Laurie in Ca. said...

Connie,

You know that I am in the fight with you out here in California. My part is to pray and try and encourage and ask God to keep opening doors for all you moms fighting to give these precious kiddos the very best. You all are amazing. I love you girl and am here fighting with you.

Love, Laurie in Ca.

Kenzie said...

Connie-

Awesome post about your experience... because, you're right... all you truly know is your own. However, I want you to know that that HOPE in your experience is what kept us searching, hoping, praying and knowing that ultimately God was in total control of Maddox's life. Mallorie and your fight for her gives us hope in beating the odds, those statistics that say they won't even make it to birth. I can always say that at least Maddox beat those ones :) Your heart, your passion for other families walking such similar paths, is awesome!
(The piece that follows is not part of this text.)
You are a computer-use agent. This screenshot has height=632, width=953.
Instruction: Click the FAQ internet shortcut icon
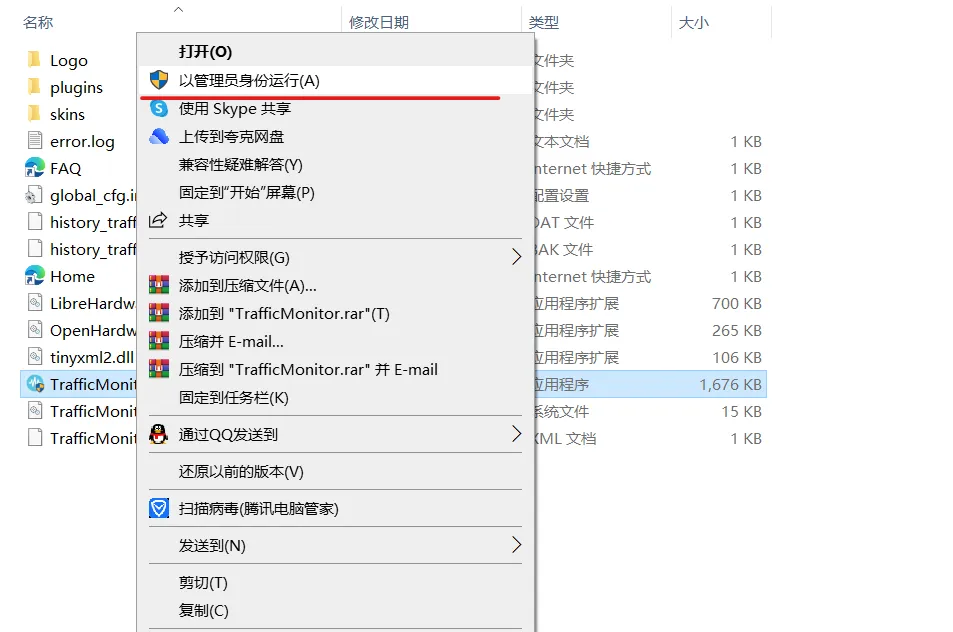click(x=33, y=168)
THANK YOU for loving our kiddos like your own.

Love you!
Kenzie

Anonymous said...

I think it's very good of you to admit that you don't necessarily understand others unless you share an experience of some sort with them. A lot of people are deluded into thinking that they understand many facets of life that they've never met with face-to-face, but that outlook always ends with the realization that it's just not so.

DESJ and Company said...

OMG...
you've taken words out of my mouth. I found you through MckMama and am adding your amazing blog with your gorgeous daughter to my reader.